My Soul is Troubled
My judicatory will hold its annual convention next year at Wright-Patterson Air Force Base. Some hairsplitters will suggest that the Hope Hotel is not really on the base since it’s outside the gate. However, the hotel is built on property owned by and leased from the base. It was built to support military and civilian personnel who do business on or with the base.
Wright-Patterson is the primary research base for the United States Air Force. Buildings, offices, and labs belonging to military contractors ring the sprawling facility. Wright-Patterson is the largest employer in the Dayton area, and regional economic development organizations see job and regional economic growth as more and more tied to it.
The University of Dayton, a strong Roman Catholic University, used to refuse (on religious grounds) research projects that were directly related to weapons.
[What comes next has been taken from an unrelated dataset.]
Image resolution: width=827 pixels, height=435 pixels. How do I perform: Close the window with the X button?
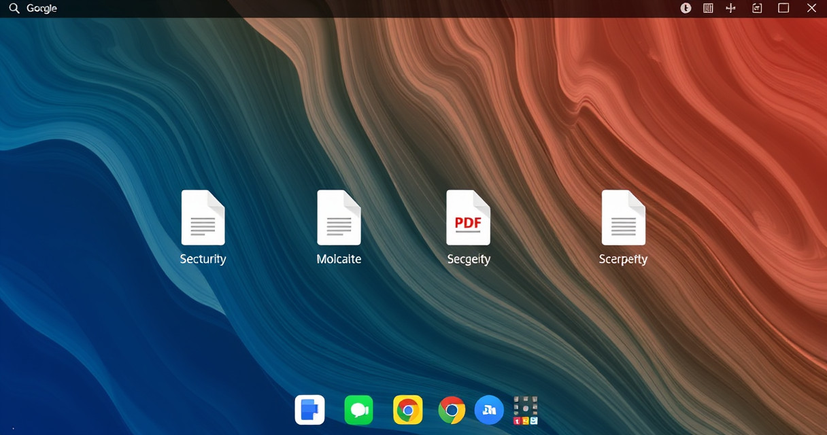pos(811,8)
However, in recent years the appeal of big money has caused U.D. to succumb to the lure of weapons research.
Wright-Patterson is home to the U.S. Air Force Museum with its primary focus on displays of military aircraft. School children are regularly taken through the museum. A recent activity of the Dayton region’s arts program for youth (the K-12 Gallery) was to have the kids decorate model F-16 fighter planes that now “enhance” light posts throughout downtown Dayton. Every performance by the Dayton Philharmonic Orchestra begins with a rendering of the national anthem that celebrates “the rockets red glare, the bombs bursting in air.”
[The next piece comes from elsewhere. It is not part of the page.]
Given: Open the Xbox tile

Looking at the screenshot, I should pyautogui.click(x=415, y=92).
Although I have been warned by a friend not to say that Wright-Patterson’s mission is to devise new and more efficient ways to kill people, I would submit that more benign and even benevolent activities related to the base take a secondary position to this primary role.
Many people in my parish work in or with the military or the research associated with the base. Others work or volunteer with the museum. Still others are retired from there. Livelihoods, families, education, economic wellbeing, and even the arts in the greater Dayton area swim in a sea of militarism, a celebration of war and war-making machines, and depend upon the oxygen that comes from that sea. Therefore, there’s little or no critique, and a deep reluctance to overtly explore how our baptismal faith might put every one of us in a quandary.
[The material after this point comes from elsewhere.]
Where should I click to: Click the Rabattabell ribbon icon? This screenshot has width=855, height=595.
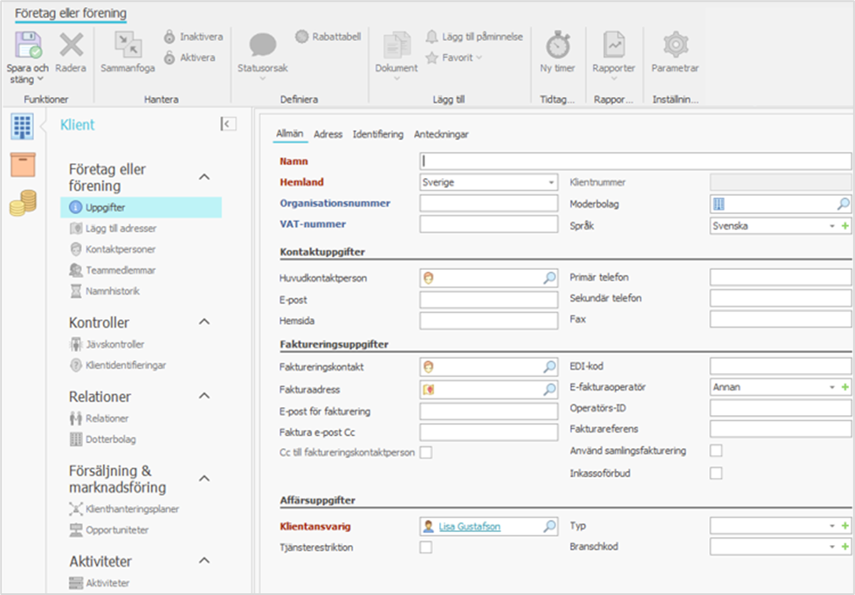coord(302,37)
I am paid, in part, by money earned and contributed to the church from salaries that come through Wright-Pat. I pay taxes that support the military. I am a citizen of a country that is governed, as many commentators have observed, by the Pentagon and the vast military/industrial complex. My brother, a retired Air Force colonel, now works at Wright-Patterson as a civilian. I have a son who is on active duty in the armed forces, which is the only place he could find a job, training, and benefits to support himself and his family. So I write not as one who disinterestedly stands outside of the sea of militarism. I swim there, too.
Much of the time I join the vast conspiracy of silence. But my soul is troubled within me. I promise to follow the Prince of Peace who came proclaiming the kingdom of God in direct contrast to the kingdom of Caesar ruled through violence. This last Sunday (November 7, 2010) we heard the gospel proclamation, “Blessed are the peacemakers.” Our congregation renewed our baptismal vows:
Will you persevere in resisting evil, and, whenever you fall into sin, repent and return to the Lord?
Will you proclaim by word and example the Good News of God in Christ?
Will you seek and serve Christ in all persons, loving your neighbor as yourself?
Will you strive for justice and peace among all people, and respect the dignity of every human being?
“I will, with God’s help,” we all proclaimed after each question. But do we really want God’s help in fulfilling these promises if they mean resisting the sea in which we swim, if we understand that the oxygen we take from it is toxic, if we become more deeply conscious that even our silence collaborates with the kingdom of Caesar?
As I write, our President is traveling the world like a an old-fashioned peddler, hawking American goods (including very high-priced and very dangerous weapons) as a way of producing jobs here at home—while the holders of those new jobs will also become addicted to the toxicity of the military/industrial complex.
Something about our Diocesan convention meeting on the grounds of Wright-Patterson Air Force Base has struck a discordant note within me. Maybe we can’t get out of the martial sea. But I hope and pray that we can find a way to talk about this. I do not want to simply go to that convention and to have the world see us meeting there, and to think that we are there to baptize what takes place there in the name of and for the sake of Jesus.
I hope and pray that some other souls are as troubled as mine.